What you need to do - Return each record shown below exactly, with none omitted.

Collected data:
--- START ---

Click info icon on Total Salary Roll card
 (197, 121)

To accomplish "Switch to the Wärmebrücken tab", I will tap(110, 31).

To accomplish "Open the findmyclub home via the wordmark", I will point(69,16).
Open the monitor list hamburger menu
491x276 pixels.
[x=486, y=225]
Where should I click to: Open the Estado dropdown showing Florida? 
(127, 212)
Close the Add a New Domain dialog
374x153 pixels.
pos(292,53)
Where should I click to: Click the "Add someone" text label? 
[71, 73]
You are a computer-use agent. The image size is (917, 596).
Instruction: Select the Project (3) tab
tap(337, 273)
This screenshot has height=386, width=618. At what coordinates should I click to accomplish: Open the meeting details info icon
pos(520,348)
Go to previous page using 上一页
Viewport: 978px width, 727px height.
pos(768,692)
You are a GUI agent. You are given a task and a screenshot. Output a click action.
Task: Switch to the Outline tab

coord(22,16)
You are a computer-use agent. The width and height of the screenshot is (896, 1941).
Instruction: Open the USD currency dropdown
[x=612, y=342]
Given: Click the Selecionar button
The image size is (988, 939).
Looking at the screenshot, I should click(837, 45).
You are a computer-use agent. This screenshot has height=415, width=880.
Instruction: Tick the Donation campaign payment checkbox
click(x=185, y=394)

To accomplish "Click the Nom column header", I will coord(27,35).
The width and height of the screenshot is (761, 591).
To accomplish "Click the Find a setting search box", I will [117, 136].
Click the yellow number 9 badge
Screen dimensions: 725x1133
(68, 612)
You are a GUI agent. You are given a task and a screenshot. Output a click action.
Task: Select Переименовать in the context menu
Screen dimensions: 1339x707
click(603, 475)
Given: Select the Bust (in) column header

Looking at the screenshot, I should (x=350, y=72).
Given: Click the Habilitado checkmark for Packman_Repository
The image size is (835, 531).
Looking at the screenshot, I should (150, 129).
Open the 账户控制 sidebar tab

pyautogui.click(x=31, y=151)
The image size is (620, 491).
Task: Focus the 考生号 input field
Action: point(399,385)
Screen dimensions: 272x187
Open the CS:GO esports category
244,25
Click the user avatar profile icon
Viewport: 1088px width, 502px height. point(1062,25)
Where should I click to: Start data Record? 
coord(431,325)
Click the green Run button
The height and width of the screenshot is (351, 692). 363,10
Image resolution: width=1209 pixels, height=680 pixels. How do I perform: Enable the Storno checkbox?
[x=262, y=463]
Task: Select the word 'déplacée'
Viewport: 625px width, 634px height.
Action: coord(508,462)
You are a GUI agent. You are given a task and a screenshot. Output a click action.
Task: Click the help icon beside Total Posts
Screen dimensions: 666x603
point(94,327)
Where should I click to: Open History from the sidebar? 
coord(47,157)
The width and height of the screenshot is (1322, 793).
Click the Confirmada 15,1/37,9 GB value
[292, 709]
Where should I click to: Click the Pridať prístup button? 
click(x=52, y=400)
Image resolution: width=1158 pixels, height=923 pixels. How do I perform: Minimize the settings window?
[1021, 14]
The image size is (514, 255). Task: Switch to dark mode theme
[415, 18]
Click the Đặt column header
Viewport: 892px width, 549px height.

--- END ---

Task output -
Click info icon on Total Salary Roll card
 (197, 121)

To accomplish "Switch to the Wärmebrücken tab", I will tap(110, 31).

To accomplish "Open the findmyclub home via the wordmark", I will point(69,16).
Open the monitor list hamburger menu
491x276 pixels.
[x=486, y=225]
Where should I click to: Open the Estado dropdown showing Florida? 
(127, 212)
Close the Add a New Domain dialog
374x153 pixels.
pos(292,53)
Where should I click to: Click the "Add someone" text label? 
[71, 73]
You are a computer-use agent. The image size is (917, 596).
Instruction: Select the Project (3) tab
tap(337, 273)
This screenshot has height=386, width=618. At what coordinates should I click to accomplish: Open the meeting details info icon
pos(520,348)
Go to previous page using 上一页
Viewport: 978px width, 727px height.
pos(768,692)
You are a GUI agent. You are given a task and a screenshot. Output a click action.
Task: Switch to the Outline tab

coord(22,16)
You are a computer-use agent. The width and height of the screenshot is (896, 1941).
Instruction: Open the USD currency dropdown
[x=612, y=342]
Given: Click the Selecionar button
The image size is (988, 939).
Looking at the screenshot, I should click(837, 45).
You are a computer-use agent. This screenshot has height=415, width=880.
Instruction: Tick the Donation campaign payment checkbox
click(x=185, y=394)

To accomplish "Click the Nom column header", I will coord(27,35).
The width and height of the screenshot is (761, 591).
To accomplish "Click the Find a setting search box", I will [117, 136].
Click the yellow number 9 badge
Screen dimensions: 725x1133
(68, 612)
You are a GUI agent. You are given a task and a screenshot. Output a click action.
Task: Select Переименовать in the context menu
Screen dimensions: 1339x707
click(603, 475)
Given: Select the Bust (in) column header

Looking at the screenshot, I should (x=350, y=72).
Given: Click the Habilitado checkmark for Packman_Repository
The image size is (835, 531).
Looking at the screenshot, I should (150, 129).
Open the 账户控制 sidebar tab

pyautogui.click(x=31, y=151)
The image size is (620, 491).
Task: Focus the 考生号 input field
Action: point(399,385)
Screen dimensions: 272x187
Open the CS:GO esports category
244,25
Click the user avatar profile icon
Viewport: 1088px width, 502px height. point(1062,25)
Where should I click to: Start data Record? 
coord(431,325)
Click the green Run button
The height and width of the screenshot is (351, 692). 363,10
Image resolution: width=1209 pixels, height=680 pixels. How do I perform: Enable the Storno checkbox?
[x=262, y=463]
Task: Select the word 'déplacée'
Viewport: 625px width, 634px height.
Action: coord(508,462)
You are a GUI agent. You are given a task and a screenshot. Output a click action.
Task: Click the help icon beside Total Posts
Screen dimensions: 666x603
point(94,327)
Where should I click to: Open History from the sidebar? 
coord(47,157)
The width and height of the screenshot is (1322, 793).
Click the Confirmada 15,1/37,9 GB value
[292, 709]
Where should I click to: Click the Pridať prístup button? 
click(x=52, y=400)
Image resolution: width=1158 pixels, height=923 pixels. How do I perform: Minimize the settings window?
[1021, 14]
The image size is (514, 255). Task: Switch to dark mode theme
[415, 18]
Click the Đặt column header
Viewport: 892px width, 549px height.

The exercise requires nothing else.